The Supreme Court yesterday confirmed that, even where no arbitration is contemplated or afoot, English courts can grant an anti-suit injunction protecting an English law agreement to arbitrate (AES Ust-Kamenogorsk LLP v. Ust-Kamenogorsk JSC  UKSC 35). Entering an arbitration agreement entails not only a positive right to refer disputes to arbitration, but also a negative obligation on contracting parties not to bring proceedings in any other forum. The Supreme Court found this negative obligation could be enforced using courts’ general discretion under the Senior Courts Act 1981 (the "1981 Act"), even absent a current or prospective arbitration.
The decision enhances the attraction of choosing an English 'seat' for international arbitration. The choice of seat in an arbitration agreement determines the supervisory framework which underpins the arbitral proceedings. It has a significant impact on the extent to which courts can intervene in and support the arbitral process. The Supreme Court’s judgment confirms that the English courts have a wide range of powers to support arbitrations seated in England, and are prepared to use these powers to uphold agreements to arbitrate.

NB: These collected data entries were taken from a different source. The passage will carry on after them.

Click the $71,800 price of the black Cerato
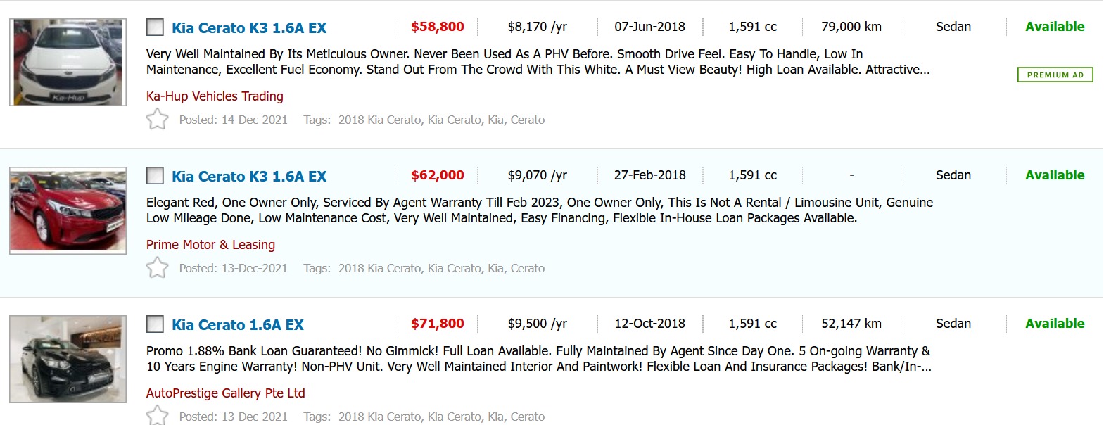Viewport: 1104px width, 425px height. (x=437, y=324)
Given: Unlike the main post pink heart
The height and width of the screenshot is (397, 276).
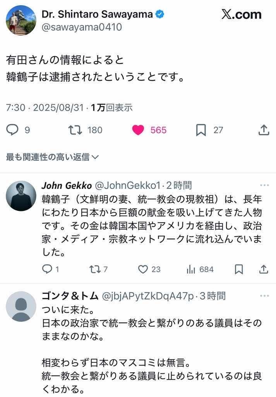Looking at the screenshot, I should 138,130.
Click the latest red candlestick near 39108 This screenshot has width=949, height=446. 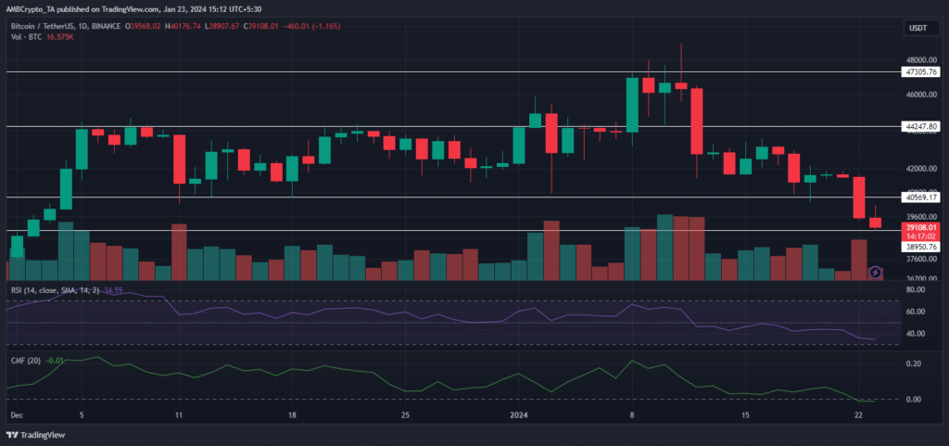(876, 223)
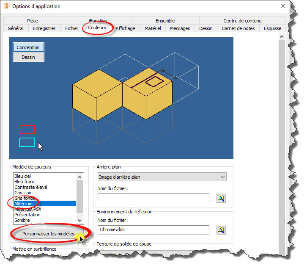
Task: Click the red rectangle color sample
Action: click(27, 130)
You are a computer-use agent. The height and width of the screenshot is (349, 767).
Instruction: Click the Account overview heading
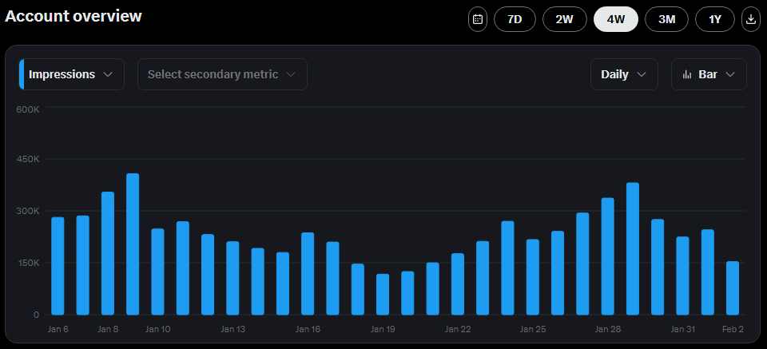click(74, 16)
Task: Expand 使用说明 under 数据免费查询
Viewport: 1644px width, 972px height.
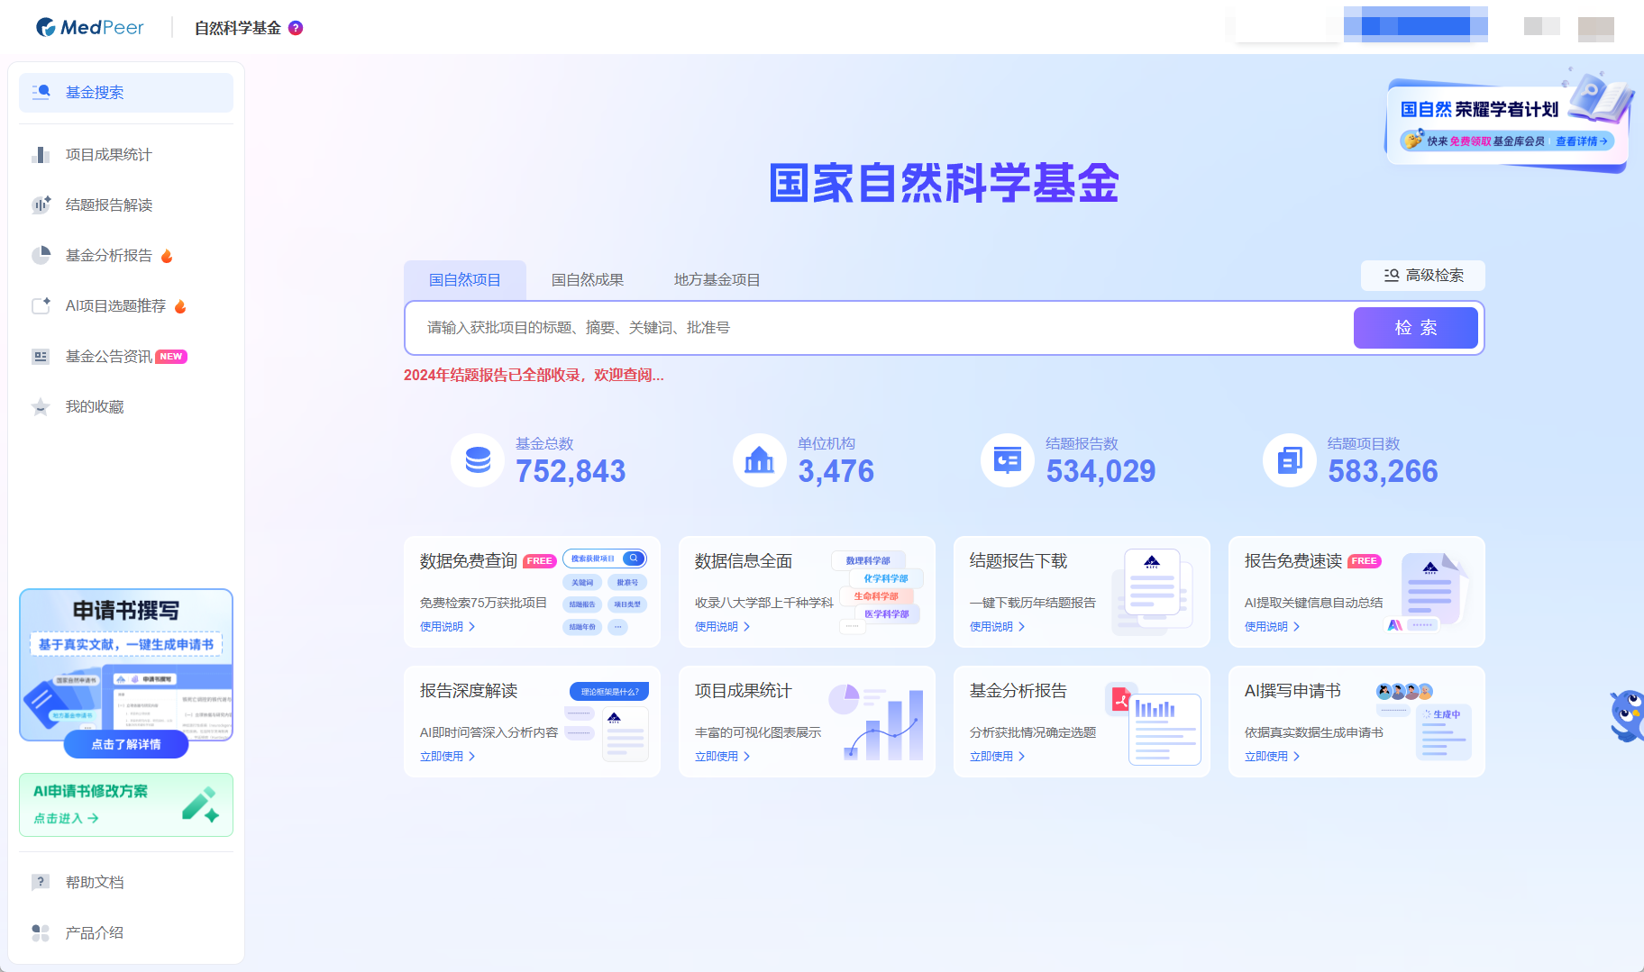Action: coord(447,627)
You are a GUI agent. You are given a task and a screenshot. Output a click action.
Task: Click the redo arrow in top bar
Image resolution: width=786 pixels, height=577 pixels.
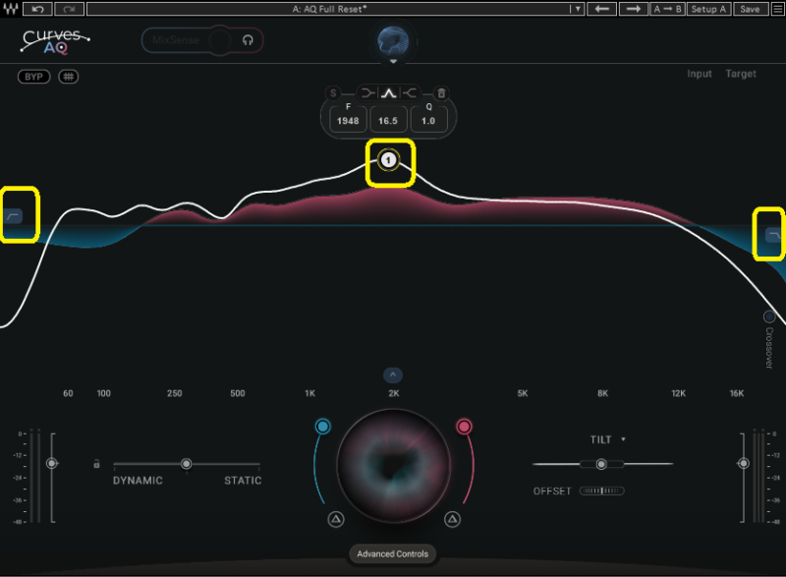(70, 9)
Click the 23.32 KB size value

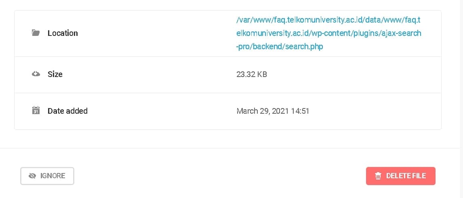(x=252, y=74)
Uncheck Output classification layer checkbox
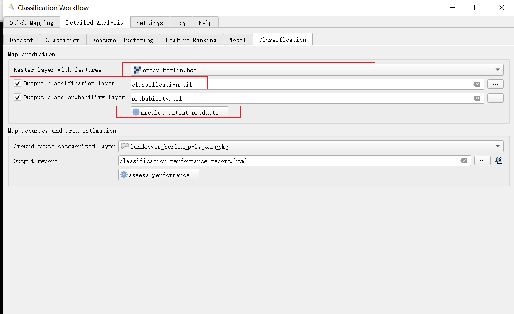514x314 pixels. (x=17, y=83)
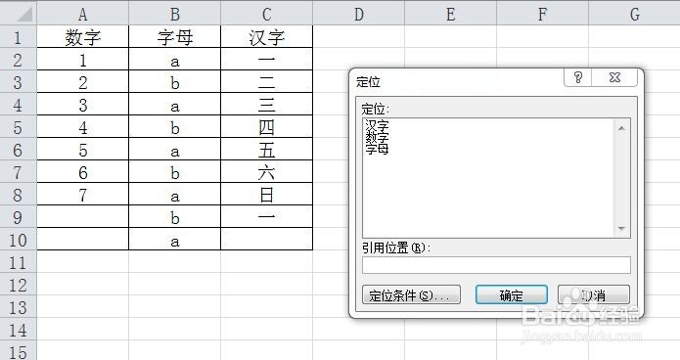Image resolution: width=680 pixels, height=360 pixels.
Task: Confirm with the 确定 button
Action: click(x=512, y=294)
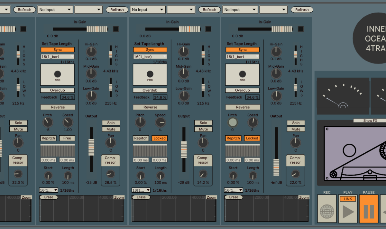Toggle the LINK button above Play

click(x=348, y=199)
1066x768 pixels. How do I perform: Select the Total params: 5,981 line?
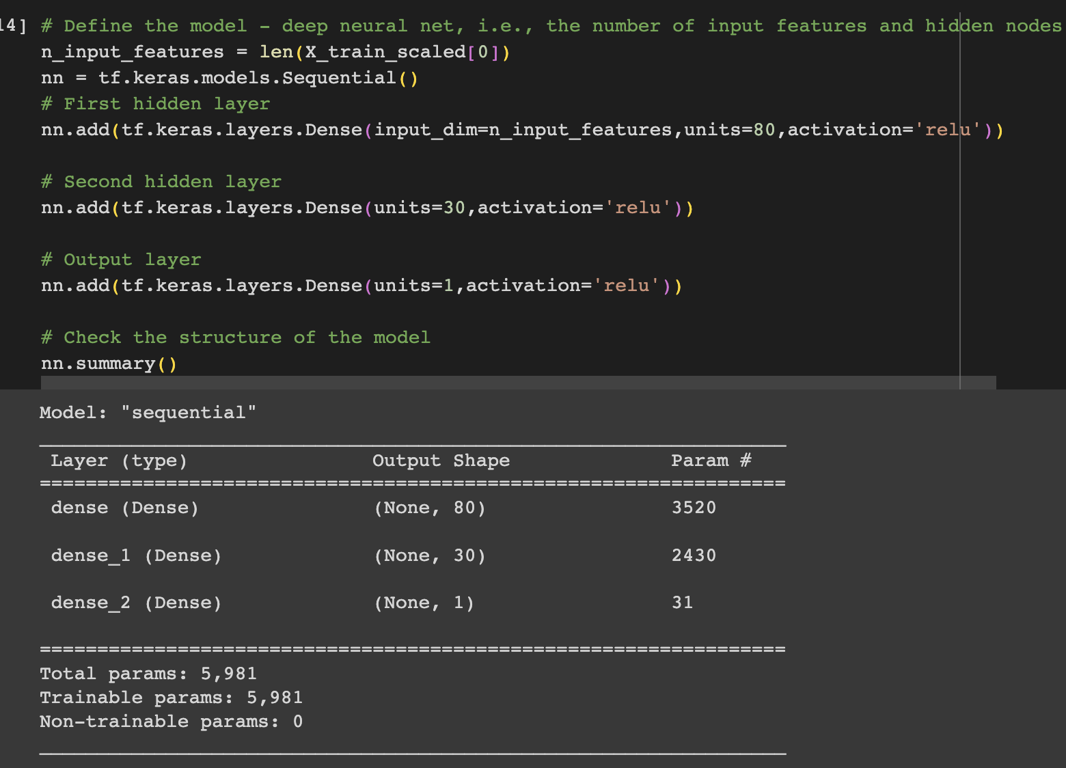[148, 673]
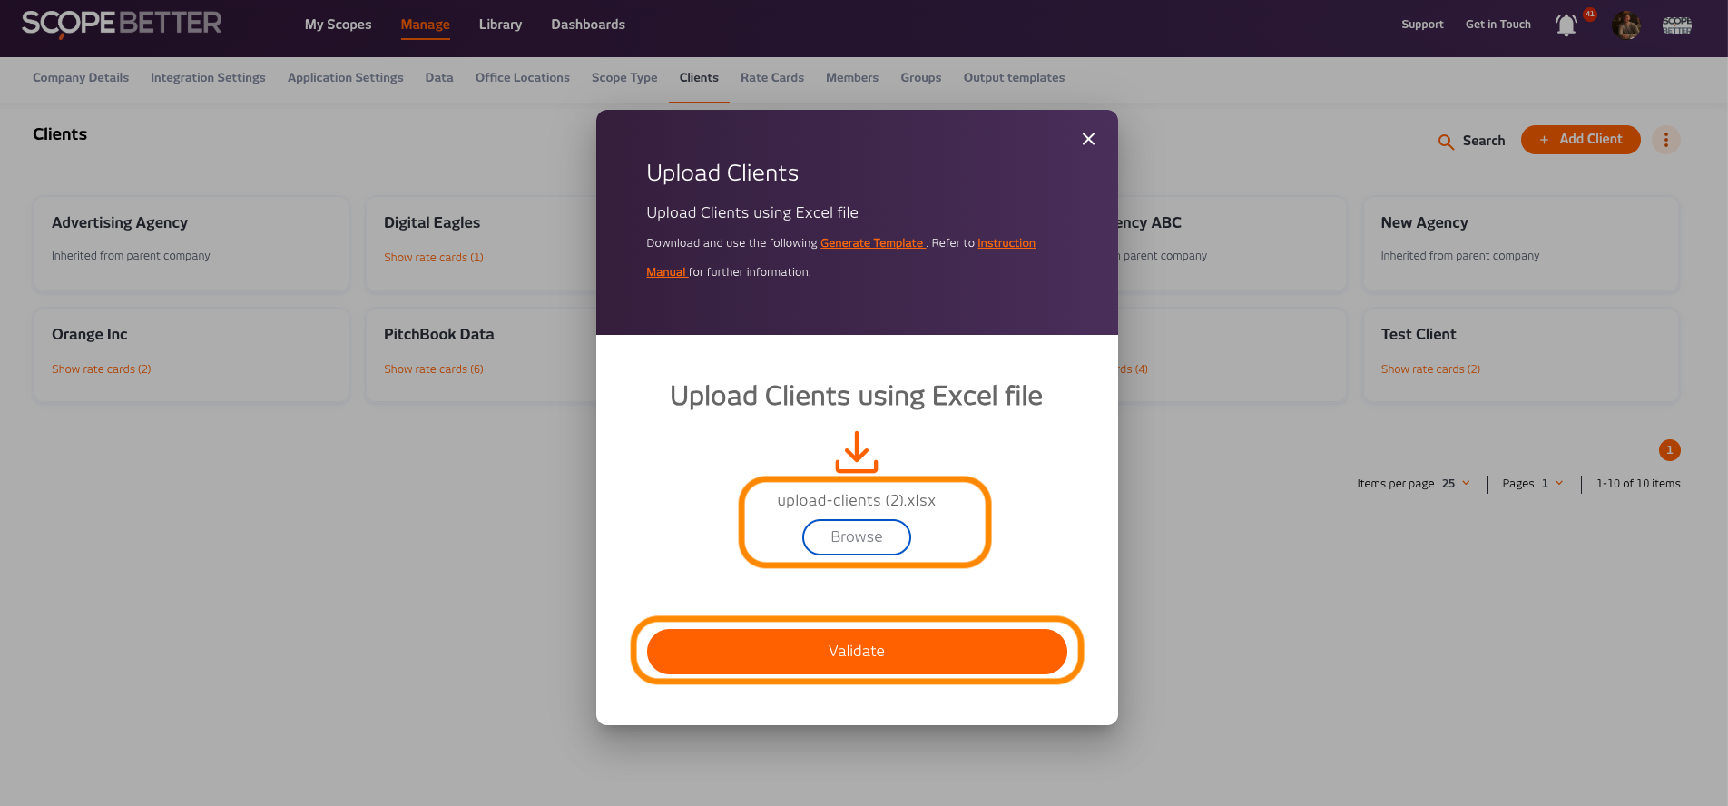
Task: Click the Browse file button
Action: [x=856, y=536]
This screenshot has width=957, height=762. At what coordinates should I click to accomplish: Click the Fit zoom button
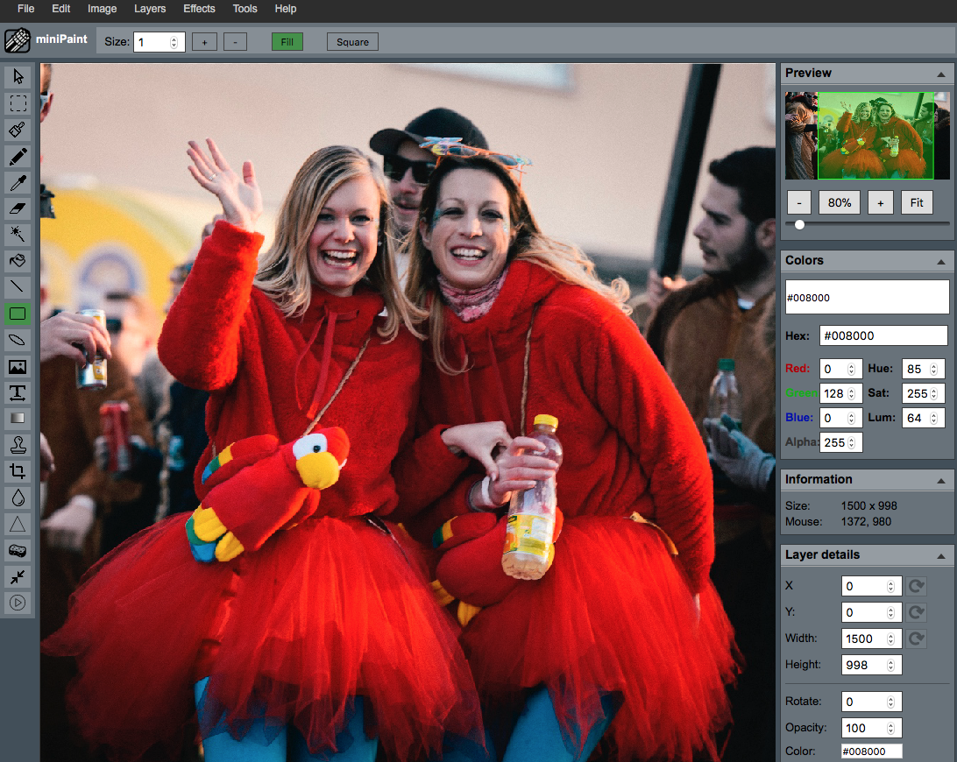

The decision also forms part of a recent trend of English courts relying on section 37(1) of the 1981 Act to support the arbitral process. Using the same provision, Cruz City 1 Mauritius Holdings ("Cruz City") (represented by White & Case) recently obtained an order requiring the losing parties in an arbitration to disclose their assets worldwide, to assist Cruz City in enforcing against these parties arbitral awards of US$298 million.